Thursday, June 10, 2010

Book: The Nearest Exit, by Olen Steinhauer (2010)

Maybe my problem is that I don’t like origin stories.

Steinhauer introduced diffident spy Milo Weaver in last year’s The Tourist. A veteran of the Department of Tourism, a CIA black-ops shop, Milo had found solace as an administrator, husband and father. Then a personal history more tortured than even Milo suspected forced him back into his old life. In Exit Milo has, to his surprise, been welcomed back to full-time Tourism, a existence both rootless and ruthless. Case in point: an assignment to kidnap and execute a 15-year-old immigrant girl living in Germany. Milo, desperate to reconnect with his own family, concocts an asymmetrical solution that fools his superiors. Having earned their trust he’s then tasked with investigating a security breach, but both matters are linked in a way that delves into Milo’s past and threatens the future of Tourism.
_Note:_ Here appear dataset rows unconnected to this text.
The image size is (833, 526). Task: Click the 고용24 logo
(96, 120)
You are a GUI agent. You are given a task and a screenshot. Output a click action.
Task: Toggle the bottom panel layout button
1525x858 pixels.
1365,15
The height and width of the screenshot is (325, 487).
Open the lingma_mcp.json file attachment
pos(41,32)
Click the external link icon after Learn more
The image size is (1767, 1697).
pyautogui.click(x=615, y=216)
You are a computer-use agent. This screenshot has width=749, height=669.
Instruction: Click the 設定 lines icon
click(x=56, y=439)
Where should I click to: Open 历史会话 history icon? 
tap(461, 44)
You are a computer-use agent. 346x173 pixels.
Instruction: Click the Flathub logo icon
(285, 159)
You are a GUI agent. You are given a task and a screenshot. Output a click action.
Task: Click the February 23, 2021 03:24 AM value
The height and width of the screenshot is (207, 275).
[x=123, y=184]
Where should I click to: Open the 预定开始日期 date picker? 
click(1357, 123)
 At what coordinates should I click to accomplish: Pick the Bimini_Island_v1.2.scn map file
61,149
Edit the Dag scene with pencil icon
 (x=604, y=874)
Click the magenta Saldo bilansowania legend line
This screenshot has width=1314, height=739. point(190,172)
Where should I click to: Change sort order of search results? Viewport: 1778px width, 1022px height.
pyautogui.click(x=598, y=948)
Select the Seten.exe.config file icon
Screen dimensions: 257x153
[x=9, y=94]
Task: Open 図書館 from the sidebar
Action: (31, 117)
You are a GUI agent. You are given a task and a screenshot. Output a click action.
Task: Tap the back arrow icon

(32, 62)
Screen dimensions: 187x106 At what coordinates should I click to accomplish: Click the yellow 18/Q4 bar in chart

The Tourist, alas, left me somewhat cold; it’s a big, expansive book that at times is too self-conscious about its ambition. Still, it contained enough passages on par with Steinhauer’s dazzling series of crime novels set in an unnamed Communist country for me to pick up Exit. I’m glad I did. Freed of the burdens of establishing the world it’s a completely different animal, densely plotted yet fleetly paced. You want globe-trotting derring-do, hidden agendas and suspense? They’re here, but not at the expense of character. Steinhauer never loses sight of the human costs of intelligence work. Milo is a truly good man in a genuinely bad world, always and only wanting to go home. And the ending delivers. I’m fully on board with Milo now, and await his next adventure.